# Excerpts from a dataset:
╔══

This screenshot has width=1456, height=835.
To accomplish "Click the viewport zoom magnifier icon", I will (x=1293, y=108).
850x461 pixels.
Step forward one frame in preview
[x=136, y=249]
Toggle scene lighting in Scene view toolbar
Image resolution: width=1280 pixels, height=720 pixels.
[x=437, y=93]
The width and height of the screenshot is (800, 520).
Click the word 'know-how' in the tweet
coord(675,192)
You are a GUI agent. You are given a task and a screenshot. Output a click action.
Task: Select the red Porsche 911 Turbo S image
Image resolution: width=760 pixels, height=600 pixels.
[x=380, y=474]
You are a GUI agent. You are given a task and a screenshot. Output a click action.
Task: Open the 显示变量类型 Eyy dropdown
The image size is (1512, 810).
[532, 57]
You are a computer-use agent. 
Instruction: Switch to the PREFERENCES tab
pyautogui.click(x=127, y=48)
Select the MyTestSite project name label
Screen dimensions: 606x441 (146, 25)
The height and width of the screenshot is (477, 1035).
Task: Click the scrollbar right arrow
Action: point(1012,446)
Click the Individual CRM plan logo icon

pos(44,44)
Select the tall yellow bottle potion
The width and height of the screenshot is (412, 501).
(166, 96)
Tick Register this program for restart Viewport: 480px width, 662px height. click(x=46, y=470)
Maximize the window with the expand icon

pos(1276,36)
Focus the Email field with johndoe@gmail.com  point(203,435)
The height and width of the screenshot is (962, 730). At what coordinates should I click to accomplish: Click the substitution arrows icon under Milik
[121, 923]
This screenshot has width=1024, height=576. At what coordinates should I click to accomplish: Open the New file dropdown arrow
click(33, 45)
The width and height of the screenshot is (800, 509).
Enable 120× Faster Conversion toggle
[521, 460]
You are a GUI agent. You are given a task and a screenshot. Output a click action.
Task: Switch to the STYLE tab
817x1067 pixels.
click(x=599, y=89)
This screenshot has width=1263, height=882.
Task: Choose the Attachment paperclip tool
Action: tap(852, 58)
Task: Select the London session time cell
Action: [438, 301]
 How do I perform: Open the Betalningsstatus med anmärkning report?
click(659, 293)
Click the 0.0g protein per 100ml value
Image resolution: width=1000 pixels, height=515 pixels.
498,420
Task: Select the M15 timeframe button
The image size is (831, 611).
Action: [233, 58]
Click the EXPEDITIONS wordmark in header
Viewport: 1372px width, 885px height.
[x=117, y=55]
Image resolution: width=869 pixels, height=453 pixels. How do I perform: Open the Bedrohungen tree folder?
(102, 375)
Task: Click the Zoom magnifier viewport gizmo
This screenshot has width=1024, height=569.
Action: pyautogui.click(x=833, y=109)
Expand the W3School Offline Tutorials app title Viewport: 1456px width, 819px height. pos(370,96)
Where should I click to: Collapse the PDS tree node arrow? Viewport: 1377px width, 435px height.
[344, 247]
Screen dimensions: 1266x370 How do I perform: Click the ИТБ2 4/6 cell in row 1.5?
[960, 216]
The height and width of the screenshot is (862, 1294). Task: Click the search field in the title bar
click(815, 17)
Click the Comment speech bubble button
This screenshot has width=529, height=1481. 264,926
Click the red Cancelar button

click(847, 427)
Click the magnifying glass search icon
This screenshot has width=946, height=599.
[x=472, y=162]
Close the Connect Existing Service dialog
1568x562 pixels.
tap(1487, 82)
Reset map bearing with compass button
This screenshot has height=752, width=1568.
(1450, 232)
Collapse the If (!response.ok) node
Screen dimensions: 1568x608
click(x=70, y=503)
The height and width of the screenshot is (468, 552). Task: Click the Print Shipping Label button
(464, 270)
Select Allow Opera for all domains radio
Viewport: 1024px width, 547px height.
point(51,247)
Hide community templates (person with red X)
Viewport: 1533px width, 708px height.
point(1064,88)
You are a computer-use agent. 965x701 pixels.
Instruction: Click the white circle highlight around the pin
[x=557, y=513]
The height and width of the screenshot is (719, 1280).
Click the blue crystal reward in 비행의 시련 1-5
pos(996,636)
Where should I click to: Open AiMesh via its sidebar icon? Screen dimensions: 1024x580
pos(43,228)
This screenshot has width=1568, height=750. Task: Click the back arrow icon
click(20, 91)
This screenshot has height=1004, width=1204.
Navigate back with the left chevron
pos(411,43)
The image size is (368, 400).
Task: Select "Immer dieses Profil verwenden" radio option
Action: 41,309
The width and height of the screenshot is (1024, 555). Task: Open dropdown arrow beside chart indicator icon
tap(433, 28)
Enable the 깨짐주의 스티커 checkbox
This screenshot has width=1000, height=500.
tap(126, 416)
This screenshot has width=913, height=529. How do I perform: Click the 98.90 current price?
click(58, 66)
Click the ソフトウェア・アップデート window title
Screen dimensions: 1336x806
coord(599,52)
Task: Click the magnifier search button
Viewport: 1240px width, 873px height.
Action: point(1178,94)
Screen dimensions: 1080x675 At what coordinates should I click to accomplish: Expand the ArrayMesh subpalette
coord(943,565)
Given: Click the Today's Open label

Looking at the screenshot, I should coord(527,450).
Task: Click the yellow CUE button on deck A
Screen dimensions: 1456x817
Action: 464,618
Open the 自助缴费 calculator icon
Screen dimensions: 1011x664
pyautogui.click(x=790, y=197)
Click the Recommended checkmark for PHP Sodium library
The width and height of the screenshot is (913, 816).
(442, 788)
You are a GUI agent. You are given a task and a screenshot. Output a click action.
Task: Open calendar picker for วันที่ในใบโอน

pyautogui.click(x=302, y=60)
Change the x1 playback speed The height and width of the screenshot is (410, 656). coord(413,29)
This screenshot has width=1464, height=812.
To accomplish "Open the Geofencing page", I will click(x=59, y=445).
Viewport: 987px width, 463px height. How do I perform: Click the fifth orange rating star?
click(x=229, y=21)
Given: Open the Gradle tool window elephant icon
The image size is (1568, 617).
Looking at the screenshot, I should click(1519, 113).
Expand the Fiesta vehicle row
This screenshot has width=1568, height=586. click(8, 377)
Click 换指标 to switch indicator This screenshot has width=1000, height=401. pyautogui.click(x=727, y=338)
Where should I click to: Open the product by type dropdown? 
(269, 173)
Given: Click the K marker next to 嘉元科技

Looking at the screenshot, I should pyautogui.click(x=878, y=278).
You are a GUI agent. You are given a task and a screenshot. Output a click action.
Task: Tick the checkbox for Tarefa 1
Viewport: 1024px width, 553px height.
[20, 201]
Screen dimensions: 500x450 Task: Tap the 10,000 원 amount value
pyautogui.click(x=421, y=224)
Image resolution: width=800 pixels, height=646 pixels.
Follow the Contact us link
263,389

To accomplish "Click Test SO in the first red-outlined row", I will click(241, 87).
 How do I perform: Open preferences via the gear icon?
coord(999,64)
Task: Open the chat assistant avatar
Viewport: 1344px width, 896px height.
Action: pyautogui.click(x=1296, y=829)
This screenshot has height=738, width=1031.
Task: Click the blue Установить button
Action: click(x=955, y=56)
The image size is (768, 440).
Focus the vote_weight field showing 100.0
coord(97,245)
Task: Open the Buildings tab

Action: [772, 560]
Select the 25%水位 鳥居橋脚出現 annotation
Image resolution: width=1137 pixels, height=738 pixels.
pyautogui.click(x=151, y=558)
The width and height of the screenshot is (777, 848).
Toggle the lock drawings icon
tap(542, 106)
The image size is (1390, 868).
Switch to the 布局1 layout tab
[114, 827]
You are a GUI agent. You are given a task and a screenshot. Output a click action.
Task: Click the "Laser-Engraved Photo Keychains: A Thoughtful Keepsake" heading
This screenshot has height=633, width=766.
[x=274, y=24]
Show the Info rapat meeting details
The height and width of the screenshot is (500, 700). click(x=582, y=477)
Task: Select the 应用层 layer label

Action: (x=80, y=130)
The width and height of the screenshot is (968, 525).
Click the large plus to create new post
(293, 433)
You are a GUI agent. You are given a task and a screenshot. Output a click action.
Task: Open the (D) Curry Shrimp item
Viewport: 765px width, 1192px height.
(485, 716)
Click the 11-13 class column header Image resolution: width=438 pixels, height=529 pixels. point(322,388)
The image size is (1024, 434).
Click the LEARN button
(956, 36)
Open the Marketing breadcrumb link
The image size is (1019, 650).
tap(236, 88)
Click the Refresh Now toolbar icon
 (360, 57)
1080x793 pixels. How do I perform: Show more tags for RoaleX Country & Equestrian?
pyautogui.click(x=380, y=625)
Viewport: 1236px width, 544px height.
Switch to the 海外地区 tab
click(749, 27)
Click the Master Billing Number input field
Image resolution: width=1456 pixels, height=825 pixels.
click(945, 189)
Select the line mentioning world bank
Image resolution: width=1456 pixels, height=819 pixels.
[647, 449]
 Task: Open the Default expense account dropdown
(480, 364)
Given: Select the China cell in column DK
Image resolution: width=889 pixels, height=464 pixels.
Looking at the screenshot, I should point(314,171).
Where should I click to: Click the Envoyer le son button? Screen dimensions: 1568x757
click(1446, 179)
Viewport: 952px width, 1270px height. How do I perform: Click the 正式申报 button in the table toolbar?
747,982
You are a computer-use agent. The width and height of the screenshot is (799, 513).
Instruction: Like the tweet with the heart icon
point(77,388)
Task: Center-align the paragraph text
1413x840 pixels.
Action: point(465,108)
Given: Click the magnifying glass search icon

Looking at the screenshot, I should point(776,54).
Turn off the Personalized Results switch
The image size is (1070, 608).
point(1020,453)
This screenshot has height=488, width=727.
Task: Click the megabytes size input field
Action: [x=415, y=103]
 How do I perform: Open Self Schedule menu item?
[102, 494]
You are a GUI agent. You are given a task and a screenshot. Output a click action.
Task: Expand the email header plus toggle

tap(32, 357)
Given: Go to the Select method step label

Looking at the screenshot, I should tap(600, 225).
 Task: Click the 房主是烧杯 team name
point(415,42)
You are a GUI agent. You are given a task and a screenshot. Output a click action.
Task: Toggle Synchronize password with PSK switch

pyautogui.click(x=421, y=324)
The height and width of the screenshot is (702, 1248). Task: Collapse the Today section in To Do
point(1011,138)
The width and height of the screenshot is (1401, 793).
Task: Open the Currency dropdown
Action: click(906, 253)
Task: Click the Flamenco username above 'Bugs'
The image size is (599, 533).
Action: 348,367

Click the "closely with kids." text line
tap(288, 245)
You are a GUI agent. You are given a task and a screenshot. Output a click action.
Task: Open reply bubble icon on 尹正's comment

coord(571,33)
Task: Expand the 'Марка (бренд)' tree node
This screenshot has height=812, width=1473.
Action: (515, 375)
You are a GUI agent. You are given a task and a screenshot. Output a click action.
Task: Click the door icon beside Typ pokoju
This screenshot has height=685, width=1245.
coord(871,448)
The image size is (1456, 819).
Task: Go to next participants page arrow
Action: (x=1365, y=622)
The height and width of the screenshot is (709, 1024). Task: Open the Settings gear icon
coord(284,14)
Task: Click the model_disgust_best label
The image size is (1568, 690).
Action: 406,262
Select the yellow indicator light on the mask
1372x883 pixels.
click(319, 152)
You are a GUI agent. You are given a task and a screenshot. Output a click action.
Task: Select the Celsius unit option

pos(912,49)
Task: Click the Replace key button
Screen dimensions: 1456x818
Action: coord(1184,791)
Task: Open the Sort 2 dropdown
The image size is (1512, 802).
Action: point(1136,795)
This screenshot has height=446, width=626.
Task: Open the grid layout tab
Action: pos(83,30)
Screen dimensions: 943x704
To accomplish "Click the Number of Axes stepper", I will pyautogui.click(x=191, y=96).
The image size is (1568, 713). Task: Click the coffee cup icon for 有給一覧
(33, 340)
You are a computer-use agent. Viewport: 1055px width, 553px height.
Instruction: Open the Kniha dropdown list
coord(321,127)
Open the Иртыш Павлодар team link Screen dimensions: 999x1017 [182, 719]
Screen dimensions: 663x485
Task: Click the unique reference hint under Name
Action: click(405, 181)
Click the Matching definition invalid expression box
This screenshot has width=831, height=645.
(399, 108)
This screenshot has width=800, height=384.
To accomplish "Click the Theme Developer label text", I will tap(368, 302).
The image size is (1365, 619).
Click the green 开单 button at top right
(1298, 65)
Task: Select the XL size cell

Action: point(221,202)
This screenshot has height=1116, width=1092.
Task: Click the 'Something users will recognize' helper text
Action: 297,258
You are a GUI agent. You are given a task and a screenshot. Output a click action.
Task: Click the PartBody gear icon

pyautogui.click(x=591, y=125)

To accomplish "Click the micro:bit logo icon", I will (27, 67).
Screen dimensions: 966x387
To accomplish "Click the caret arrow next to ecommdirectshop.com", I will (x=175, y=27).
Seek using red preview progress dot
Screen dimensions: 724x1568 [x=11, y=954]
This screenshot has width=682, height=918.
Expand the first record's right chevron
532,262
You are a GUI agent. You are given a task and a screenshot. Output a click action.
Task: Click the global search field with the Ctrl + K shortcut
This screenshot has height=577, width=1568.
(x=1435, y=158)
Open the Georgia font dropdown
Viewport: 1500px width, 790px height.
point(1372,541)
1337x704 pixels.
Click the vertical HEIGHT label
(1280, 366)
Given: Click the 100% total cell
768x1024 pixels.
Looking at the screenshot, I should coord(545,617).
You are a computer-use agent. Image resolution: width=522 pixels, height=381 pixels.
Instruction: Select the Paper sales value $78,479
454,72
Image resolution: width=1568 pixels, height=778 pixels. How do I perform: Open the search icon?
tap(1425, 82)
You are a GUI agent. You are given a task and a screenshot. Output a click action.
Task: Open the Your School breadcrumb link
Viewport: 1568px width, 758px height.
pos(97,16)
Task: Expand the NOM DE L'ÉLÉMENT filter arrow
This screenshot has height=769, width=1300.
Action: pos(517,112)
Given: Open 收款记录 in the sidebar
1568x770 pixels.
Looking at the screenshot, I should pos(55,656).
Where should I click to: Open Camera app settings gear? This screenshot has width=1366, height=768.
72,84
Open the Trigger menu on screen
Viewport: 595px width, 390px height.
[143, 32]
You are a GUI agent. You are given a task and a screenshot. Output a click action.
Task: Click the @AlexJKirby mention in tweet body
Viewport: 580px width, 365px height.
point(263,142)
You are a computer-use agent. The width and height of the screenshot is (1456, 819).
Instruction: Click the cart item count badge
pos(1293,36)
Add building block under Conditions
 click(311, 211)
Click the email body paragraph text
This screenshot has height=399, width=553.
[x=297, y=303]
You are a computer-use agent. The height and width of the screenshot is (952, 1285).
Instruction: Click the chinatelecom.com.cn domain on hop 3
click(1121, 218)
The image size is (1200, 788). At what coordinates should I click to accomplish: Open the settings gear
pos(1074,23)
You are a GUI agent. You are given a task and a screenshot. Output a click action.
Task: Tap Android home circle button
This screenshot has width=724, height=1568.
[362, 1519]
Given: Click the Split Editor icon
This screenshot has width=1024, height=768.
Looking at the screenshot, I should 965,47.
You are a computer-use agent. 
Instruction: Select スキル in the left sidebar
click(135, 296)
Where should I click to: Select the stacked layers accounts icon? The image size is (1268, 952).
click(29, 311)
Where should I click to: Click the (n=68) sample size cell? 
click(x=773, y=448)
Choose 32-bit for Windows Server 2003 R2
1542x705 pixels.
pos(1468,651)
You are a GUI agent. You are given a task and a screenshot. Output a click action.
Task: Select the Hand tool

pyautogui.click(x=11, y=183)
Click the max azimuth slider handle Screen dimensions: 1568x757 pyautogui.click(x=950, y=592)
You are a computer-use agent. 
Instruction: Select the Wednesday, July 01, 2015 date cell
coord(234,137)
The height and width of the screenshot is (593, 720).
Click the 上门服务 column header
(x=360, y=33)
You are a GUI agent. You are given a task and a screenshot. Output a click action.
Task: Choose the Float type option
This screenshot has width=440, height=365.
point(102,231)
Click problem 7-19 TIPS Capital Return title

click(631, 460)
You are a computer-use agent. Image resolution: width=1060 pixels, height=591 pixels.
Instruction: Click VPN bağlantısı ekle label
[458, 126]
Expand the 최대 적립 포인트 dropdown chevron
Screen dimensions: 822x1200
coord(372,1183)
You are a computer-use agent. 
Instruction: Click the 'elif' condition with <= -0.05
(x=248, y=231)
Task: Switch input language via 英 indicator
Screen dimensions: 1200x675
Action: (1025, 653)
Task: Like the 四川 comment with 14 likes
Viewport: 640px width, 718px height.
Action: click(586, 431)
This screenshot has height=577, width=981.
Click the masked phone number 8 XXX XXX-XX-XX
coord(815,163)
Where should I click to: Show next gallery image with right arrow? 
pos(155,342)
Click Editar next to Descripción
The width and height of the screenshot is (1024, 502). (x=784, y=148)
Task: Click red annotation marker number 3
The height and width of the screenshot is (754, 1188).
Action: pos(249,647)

╚══

# Task brief:
Would you retype the lines above from the one with "Click the Comment speech bubble button" down to the one with "You are a computer-use agent. 965x701 pixels.", word for word, both ends included and no other lines?

# Written reply:
Click the Comment speech bubble button
This screenshot has width=529, height=1481. 264,926
Click the red Cancelar button

click(847, 427)
Click the magnifying glass search icon
This screenshot has width=946, height=599.
[x=472, y=162]
Close the Connect Existing Service dialog
1568x562 pixels.
tap(1487, 82)
Reset map bearing with compass button
This screenshot has height=752, width=1568.
(1450, 232)
Collapse the If (!response.ok) node
Screen dimensions: 1568x608
click(x=70, y=503)
The height and width of the screenshot is (468, 552). Task: Click the Print Shipping Label button
(464, 270)
Select Allow Opera for all domains radio
Viewport: 1024px width, 547px height.
point(51,247)
Hide community templates (person with red X)
Viewport: 1533px width, 708px height.
point(1064,88)
You are a computer-use agent. 965x701 pixels.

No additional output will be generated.